Aku kagum dengan Oryza, beberapa kali bertemu dengannya, dia punya pribadi yang ramah dan humble banget. Karena Oryza bukan hanya sekedar editor populer di Next! Tapi juga putri kedua dari penyanyi senior Gianina dan aktor kawakan siapa ya namanya, aku lupa. Dan Oryza cantik tiada tara. Kakak laki-lakinya juga seorang host program travelling, tapi Oryza enggan mewawancarai kakak laki-lakinya yang juga gak kalah ganteng dari Kafka.
Eh tunggu, barusan kubilang apa? Kafka ganteng? Eewwww.
"Woles Ry, belom jamuran kok kita." Jawab Kafka, Ory langsung menghujaninya dengan jitakan. Mereka lumayan akrab.

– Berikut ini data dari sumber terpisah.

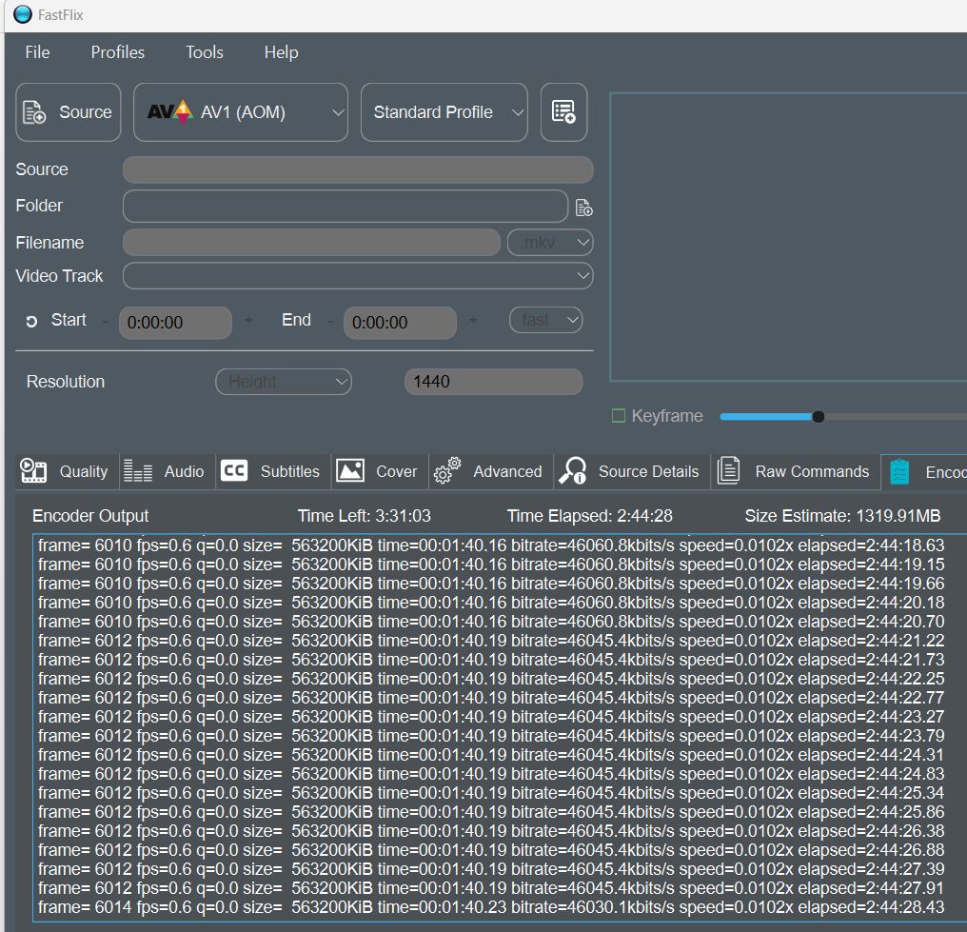
Task: Open the Cover tab
Action: (x=378, y=471)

"Halo cantik, ya ampun imut banget sih kamu Nay." Ory memelukku, bercipika-cipiki. Dan Oryza memiliki tinggi 170, kutaksir, aku hanya se bahunya dan sedada Kafka atau mas Prima. Minion, Kafka memanggilku kadang-kadang.

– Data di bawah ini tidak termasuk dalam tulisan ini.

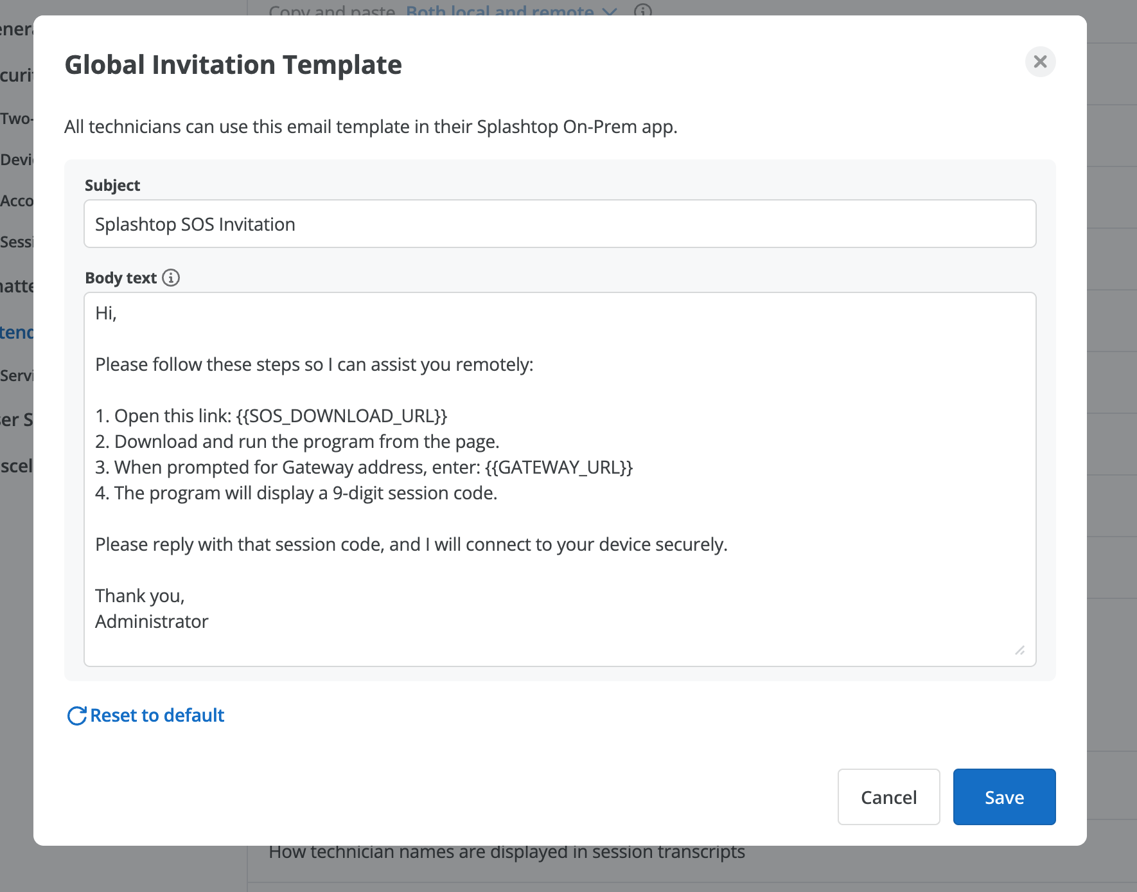Click inside the Body text area
The image size is (1137, 892).
point(560,479)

"Gue gak di cipika-cipiki deh Ry, pilih kasih lo." Kafka merenggut sok manja.
"Males sama playboy karet kayak lo." Bales Ory sambil tertawa. "Duduk yuk."
Pembicaraan berlanjut mengenai kebutuhan CRAP untuk rubrik lifestyle, hiburan dan event.
"Lo kan editor Ry, kok yang beginian lo urus juga?" Kafka yang kepo to the max, dia emang harus sering-sering ikut kerja di kantor biar tahu artinya multitasking.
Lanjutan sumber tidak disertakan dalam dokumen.